HeRA在单个注意力头级别执行跨模态对齐，基于柏拉图表示假说，利用互K近邻（MKNN）度量定义对比损失，作为匹配局部拓扑结构的可微代理。训练时选择MKNN对齐分数最低的注意力头进行对齐，发现对齐最差的头反而带来最大收益。在多个MLLM和18项基准上的评估表明，HeRA一致提升视觉密集任务性能，并通过自然抑制对语言先验的过度依赖，有效缓解视觉幻觉。代码已开源。

## 正文

Representation alignment has emerged as an effective approach to improve Multimodal Large Language Models (MLLMs) by regularizing their internal representations toward those of an external vision encoder. However, existing methods typically align a fixed layer of the language backbone, overlooking the fine-grained structure of Transformer models. In this work, we propose Head-Wise Representation Alignment (HeRA), a method that enforces cross-modal alignment at the level of individual attention heads. Our approach is grounded in the Platonic Representation Hypothesis, focusing on preserving the topological structure of representations (i.e., their local neighborhood relationships) across modalities. Following the Mutual K-Nearest Neighbor (MKNN) alignment metric, we introduce a contrastive objective that acts as a differentiable proxy for matching local structures. HeRA applies this objective during multimodal training to specific attention heads in the LLM, selected by their alignment score according to the MKNN metric. Counterintuitively, we find that aligning the least aligned heads yields the largest gains.

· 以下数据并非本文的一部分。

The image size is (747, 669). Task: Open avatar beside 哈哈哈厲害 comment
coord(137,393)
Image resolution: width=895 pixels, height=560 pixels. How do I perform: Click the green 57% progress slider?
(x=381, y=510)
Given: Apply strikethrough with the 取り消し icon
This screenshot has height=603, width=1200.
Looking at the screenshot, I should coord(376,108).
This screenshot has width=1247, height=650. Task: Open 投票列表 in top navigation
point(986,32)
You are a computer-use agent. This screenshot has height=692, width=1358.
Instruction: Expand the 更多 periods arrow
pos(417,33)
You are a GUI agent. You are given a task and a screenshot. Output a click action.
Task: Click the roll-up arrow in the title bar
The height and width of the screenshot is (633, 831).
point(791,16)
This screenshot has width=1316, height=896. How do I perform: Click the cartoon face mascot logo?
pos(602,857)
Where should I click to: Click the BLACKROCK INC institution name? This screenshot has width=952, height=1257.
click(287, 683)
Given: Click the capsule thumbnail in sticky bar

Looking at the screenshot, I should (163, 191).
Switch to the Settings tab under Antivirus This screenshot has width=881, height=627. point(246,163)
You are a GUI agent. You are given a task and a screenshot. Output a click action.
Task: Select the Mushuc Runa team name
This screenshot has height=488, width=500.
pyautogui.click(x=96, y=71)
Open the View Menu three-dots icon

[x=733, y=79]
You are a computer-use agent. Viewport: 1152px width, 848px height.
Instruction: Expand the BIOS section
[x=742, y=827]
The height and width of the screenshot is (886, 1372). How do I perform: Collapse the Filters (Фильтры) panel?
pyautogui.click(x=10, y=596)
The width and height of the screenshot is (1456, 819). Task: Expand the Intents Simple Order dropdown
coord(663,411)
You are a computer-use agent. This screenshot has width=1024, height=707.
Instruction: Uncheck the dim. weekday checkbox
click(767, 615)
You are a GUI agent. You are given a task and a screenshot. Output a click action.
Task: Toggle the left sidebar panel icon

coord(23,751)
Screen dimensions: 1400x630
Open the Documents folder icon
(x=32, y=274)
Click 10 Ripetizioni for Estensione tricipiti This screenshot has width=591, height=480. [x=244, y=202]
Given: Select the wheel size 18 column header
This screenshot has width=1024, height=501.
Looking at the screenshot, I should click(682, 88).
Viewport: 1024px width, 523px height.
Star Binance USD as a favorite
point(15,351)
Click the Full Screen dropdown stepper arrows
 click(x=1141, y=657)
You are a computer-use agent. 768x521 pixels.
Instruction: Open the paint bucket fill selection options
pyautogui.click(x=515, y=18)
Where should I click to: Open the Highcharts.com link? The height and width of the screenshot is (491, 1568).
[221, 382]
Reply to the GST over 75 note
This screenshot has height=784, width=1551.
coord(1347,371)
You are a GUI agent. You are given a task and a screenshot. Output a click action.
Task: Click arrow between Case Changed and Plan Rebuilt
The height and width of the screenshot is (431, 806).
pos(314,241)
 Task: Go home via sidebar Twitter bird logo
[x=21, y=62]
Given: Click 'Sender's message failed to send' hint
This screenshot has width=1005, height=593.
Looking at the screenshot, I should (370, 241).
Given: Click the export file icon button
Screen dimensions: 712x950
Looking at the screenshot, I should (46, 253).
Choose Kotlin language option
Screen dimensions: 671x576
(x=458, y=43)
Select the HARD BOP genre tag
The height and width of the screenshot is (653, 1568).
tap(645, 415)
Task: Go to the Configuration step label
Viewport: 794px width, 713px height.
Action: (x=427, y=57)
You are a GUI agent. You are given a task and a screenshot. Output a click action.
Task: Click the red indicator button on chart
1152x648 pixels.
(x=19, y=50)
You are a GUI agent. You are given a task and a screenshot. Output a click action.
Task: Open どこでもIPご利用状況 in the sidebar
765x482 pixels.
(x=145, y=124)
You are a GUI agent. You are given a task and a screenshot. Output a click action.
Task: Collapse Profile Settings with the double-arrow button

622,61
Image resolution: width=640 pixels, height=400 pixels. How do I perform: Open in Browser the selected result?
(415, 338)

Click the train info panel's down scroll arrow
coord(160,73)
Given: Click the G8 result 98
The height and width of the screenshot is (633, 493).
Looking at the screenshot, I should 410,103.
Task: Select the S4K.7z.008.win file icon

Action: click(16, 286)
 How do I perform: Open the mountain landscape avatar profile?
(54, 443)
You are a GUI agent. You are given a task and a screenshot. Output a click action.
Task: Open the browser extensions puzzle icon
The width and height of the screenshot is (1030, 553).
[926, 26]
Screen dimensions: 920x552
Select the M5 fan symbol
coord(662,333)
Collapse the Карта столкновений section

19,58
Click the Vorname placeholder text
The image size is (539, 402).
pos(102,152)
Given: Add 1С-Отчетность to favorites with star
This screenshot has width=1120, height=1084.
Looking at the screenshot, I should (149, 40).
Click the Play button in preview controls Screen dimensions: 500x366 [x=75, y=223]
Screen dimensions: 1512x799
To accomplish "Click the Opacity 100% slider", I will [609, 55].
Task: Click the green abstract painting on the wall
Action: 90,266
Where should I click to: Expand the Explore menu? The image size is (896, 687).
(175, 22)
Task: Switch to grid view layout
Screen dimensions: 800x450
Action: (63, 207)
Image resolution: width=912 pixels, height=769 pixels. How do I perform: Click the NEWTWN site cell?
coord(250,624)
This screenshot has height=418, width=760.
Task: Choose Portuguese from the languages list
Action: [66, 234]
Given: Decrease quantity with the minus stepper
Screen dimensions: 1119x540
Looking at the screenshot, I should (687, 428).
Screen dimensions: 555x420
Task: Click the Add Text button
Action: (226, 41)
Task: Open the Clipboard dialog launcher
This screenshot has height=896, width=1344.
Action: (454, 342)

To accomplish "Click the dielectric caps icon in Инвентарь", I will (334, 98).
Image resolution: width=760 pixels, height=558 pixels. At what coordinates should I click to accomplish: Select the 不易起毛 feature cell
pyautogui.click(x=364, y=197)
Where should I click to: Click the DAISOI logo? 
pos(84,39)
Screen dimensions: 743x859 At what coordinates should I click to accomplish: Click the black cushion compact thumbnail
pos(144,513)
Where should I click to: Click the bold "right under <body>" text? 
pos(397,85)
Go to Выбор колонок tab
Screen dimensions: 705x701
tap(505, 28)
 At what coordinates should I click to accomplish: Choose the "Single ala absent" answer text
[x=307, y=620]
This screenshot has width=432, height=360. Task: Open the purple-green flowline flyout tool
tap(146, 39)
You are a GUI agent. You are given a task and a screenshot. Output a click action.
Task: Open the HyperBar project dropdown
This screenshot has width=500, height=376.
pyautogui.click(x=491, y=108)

Extensive evaluations across multiple MLLMs and 18 benchmarks demonstrate that HeRA consistently improves performance on challenging vision-centric tasks and serves as an effective regularizer against visual hallucinations by naturally curbing the over-reliance on linguistic priors. Our code is publicly released.